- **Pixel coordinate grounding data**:
--- START ---

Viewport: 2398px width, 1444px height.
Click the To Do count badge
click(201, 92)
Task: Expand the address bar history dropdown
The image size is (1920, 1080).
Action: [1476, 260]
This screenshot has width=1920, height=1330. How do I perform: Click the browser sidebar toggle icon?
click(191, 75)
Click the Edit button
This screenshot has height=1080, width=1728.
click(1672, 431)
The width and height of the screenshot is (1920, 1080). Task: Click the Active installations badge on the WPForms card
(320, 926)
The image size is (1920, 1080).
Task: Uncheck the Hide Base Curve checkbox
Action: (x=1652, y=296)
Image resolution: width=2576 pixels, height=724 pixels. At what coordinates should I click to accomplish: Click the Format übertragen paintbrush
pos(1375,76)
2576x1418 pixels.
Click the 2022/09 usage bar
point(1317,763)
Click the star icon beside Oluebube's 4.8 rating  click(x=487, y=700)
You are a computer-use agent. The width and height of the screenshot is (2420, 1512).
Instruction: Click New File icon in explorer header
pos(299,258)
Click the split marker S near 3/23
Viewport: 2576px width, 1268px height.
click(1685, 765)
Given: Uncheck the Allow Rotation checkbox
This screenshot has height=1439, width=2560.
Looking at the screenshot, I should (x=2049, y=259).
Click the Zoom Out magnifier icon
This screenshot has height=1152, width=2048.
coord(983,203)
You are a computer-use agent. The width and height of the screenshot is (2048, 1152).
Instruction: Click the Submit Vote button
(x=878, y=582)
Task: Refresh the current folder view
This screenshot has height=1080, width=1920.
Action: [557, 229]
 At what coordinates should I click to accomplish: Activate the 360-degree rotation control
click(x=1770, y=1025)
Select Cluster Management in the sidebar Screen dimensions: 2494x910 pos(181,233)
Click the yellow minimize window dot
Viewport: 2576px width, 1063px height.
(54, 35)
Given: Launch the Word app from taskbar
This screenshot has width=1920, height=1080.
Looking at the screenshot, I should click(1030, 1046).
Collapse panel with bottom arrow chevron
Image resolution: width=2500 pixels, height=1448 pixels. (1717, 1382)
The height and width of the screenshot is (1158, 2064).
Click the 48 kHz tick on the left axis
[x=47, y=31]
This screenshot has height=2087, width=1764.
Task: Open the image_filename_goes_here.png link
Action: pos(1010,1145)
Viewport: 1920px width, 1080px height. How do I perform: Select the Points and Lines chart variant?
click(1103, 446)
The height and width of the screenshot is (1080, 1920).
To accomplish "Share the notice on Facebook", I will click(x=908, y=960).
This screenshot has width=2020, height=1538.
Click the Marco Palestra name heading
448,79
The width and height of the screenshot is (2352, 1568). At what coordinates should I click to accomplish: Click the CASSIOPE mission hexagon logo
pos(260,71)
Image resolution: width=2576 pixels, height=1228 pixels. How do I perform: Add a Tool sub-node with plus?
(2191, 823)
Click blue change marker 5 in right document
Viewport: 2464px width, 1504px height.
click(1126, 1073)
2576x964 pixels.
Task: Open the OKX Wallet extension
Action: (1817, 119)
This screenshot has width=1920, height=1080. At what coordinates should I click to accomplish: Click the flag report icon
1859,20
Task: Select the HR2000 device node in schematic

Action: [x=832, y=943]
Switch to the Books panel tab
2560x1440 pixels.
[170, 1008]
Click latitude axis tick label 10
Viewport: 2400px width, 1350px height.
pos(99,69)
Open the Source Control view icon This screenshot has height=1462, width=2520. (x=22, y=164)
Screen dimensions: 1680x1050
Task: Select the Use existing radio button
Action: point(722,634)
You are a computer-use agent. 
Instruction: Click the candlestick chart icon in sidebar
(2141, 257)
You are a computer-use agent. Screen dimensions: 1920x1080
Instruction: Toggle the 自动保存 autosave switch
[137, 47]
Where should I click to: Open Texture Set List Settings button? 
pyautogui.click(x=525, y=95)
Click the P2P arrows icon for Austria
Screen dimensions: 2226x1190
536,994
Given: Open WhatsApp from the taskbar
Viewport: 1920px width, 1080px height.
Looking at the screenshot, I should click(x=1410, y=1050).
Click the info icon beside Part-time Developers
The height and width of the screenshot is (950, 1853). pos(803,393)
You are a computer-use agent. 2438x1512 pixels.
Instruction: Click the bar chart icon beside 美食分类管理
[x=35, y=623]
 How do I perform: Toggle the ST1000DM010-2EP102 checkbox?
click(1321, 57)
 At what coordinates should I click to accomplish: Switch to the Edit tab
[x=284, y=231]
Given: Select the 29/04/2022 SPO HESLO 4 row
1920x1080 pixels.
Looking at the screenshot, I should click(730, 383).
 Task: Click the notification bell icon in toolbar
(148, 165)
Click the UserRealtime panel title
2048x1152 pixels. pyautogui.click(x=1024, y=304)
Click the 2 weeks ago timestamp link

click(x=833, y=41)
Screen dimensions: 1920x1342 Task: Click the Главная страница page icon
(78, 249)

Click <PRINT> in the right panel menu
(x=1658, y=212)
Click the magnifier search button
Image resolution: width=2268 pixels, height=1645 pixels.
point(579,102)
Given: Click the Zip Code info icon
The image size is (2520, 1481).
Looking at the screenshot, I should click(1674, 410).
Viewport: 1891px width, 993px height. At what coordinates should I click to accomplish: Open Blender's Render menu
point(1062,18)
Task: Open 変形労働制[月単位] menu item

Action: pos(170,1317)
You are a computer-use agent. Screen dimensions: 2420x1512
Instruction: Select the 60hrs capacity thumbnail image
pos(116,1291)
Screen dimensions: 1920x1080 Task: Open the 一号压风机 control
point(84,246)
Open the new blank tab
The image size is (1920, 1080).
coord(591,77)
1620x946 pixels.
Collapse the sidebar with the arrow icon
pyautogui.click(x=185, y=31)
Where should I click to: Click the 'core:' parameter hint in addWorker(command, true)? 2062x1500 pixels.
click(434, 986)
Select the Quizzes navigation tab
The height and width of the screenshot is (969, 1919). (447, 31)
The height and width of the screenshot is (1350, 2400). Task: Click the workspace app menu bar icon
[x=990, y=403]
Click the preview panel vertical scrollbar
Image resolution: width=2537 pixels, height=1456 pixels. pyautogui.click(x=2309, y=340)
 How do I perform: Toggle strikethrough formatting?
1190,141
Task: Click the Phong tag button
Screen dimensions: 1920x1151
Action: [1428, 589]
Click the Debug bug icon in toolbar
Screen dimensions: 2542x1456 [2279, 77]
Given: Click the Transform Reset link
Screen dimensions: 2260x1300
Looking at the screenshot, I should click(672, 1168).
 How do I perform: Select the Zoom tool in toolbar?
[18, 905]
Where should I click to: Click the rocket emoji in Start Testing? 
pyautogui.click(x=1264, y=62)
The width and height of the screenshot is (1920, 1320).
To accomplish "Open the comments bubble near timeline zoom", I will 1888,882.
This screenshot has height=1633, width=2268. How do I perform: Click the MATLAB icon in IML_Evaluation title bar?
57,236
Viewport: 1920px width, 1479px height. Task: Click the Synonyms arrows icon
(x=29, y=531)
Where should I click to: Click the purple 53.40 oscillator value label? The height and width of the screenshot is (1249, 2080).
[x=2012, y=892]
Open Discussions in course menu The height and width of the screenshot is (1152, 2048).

--- END ---

- **Task objective**: Given the records above, return exactly the lines starting at the line containing "Task: Open 変形労働制[月単位] menu item" and ending at the line containing "1620x946 pixels.", including both.

- **Solved problem**:
Task: Open 変形労働制[月単位] menu item

Action: pos(170,1317)
You are a computer-use agent. Screen dimensions: 2420x1512
Instruction: Select the 60hrs capacity thumbnail image
pos(116,1291)
Screen dimensions: 1920x1080 Task: Open the 一号压风机 control
point(84,246)
Open the new blank tab
The image size is (1920, 1080).
coord(591,77)
1620x946 pixels.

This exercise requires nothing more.